WHAT THIS TASK INVOLVES>
Could you set down all of the data again, exactly as it stands?

TASK INPUTS>
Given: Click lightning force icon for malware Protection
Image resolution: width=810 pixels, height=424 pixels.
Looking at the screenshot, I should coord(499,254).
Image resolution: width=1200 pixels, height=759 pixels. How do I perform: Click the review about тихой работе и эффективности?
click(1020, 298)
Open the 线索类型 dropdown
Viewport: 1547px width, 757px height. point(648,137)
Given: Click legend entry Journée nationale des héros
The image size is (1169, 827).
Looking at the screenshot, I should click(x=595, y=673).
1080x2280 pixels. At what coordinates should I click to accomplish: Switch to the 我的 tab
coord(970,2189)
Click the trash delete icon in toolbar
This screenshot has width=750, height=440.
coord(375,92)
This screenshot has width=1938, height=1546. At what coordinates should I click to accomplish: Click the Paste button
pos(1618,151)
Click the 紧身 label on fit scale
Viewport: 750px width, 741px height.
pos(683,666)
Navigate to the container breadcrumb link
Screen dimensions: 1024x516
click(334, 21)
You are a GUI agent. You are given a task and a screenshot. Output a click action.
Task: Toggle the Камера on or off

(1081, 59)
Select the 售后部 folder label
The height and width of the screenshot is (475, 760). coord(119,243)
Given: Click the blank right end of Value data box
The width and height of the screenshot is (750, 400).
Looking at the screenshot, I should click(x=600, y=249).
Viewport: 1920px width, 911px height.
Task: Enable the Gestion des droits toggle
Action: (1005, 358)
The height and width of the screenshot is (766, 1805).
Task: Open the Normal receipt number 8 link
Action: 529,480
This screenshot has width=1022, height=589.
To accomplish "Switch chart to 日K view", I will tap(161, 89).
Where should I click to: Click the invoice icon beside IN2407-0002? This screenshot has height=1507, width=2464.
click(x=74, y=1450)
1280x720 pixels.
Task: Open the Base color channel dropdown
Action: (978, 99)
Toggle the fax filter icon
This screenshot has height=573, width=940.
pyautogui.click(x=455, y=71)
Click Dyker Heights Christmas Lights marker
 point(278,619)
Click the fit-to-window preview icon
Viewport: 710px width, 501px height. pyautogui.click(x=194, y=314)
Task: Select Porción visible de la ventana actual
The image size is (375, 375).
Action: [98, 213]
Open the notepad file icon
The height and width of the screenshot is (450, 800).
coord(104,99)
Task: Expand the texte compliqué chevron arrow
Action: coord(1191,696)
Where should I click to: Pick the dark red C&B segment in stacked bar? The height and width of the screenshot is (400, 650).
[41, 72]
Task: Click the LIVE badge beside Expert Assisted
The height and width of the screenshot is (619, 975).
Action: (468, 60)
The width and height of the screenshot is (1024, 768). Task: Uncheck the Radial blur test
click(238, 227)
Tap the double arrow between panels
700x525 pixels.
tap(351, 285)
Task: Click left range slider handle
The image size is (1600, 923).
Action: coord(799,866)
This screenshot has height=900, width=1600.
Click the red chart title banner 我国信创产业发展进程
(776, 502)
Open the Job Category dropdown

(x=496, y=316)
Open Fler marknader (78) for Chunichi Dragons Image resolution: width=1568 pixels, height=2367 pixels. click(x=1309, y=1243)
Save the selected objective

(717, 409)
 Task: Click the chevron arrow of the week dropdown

ANSWER FOR THIS EXERCISE>
Given: Click lightning force icon for malware Protection
Image resolution: width=810 pixels, height=424 pixels.
Looking at the screenshot, I should coord(499,254).
Image resolution: width=1200 pixels, height=759 pixels. How do I perform: Click the review about тихой работе и эффективности?
click(1020, 298)
Open the 线索类型 dropdown
Viewport: 1547px width, 757px height. point(648,137)
Given: Click legend entry Journée nationale des héros
The image size is (1169, 827).
Looking at the screenshot, I should click(x=595, y=673).
1080x2280 pixels. At what coordinates should I click to accomplish: Switch to the 我的 tab
coord(970,2189)
Click the trash delete icon in toolbar
This screenshot has width=750, height=440.
coord(375,92)
This screenshot has width=1938, height=1546. At what coordinates should I click to accomplish: Click the Paste button
pos(1618,151)
Click the 紧身 label on fit scale
Viewport: 750px width, 741px height.
pos(683,666)
Navigate to the container breadcrumb link
Screen dimensions: 1024x516
click(334, 21)
You are a GUI agent. You are given a task and a screenshot. Output a click action.
Task: Toggle the Камера on or off

(1081, 59)
Select the 售后部 folder label
The height and width of the screenshot is (475, 760). coord(119,243)
Given: Click the blank right end of Value data box
The width and height of the screenshot is (750, 400).
Looking at the screenshot, I should click(x=600, y=249).
Viewport: 1920px width, 911px height.
Task: Enable the Gestion des droits toggle
Action: (1005, 358)
The height and width of the screenshot is (766, 1805).
Task: Open the Normal receipt number 8 link
Action: 529,480
This screenshot has width=1022, height=589.
To accomplish "Switch chart to 日K view", I will tap(161, 89).
Where should I click to: Click the invoice icon beside IN2407-0002? This screenshot has height=1507, width=2464.
click(x=74, y=1450)
1280x720 pixels.
Task: Open the Base color channel dropdown
Action: (978, 99)
Toggle the fax filter icon
This screenshot has height=573, width=940.
pyautogui.click(x=455, y=71)
Click Dyker Heights Christmas Lights marker
 point(278,619)
Click the fit-to-window preview icon
Viewport: 710px width, 501px height. pyautogui.click(x=194, y=314)
Task: Select Porción visible de la ventana actual
The image size is (375, 375).
Action: [98, 213]
Open the notepad file icon
The height and width of the screenshot is (450, 800).
coord(104,99)
Task: Expand the texte compliqué chevron arrow
Action: coord(1191,696)
Where should I click to: Pick the dark red C&B segment in stacked bar? The height and width of the screenshot is (400, 650).
[41, 72]
Task: Click the LIVE badge beside Expert Assisted
The height and width of the screenshot is (619, 975).
Action: (468, 60)
The width and height of the screenshot is (1024, 768). Task: Uncheck the Radial blur test
click(238, 227)
Tap the double arrow between panels
700x525 pixels.
tap(351, 285)
Task: Click left range slider handle
The image size is (1600, 923).
Action: coord(799,866)
This screenshot has height=900, width=1600.
Click the red chart title banner 我国信创产业发展进程
(776, 502)
Open the Job Category dropdown

(x=496, y=316)
Open Fler marknader (78) for Chunichi Dragons Image resolution: width=1568 pixels, height=2367 pixels. click(x=1309, y=1243)
Save the selected objective

(717, 409)
 Task: Click the chevron arrow of the week dropdown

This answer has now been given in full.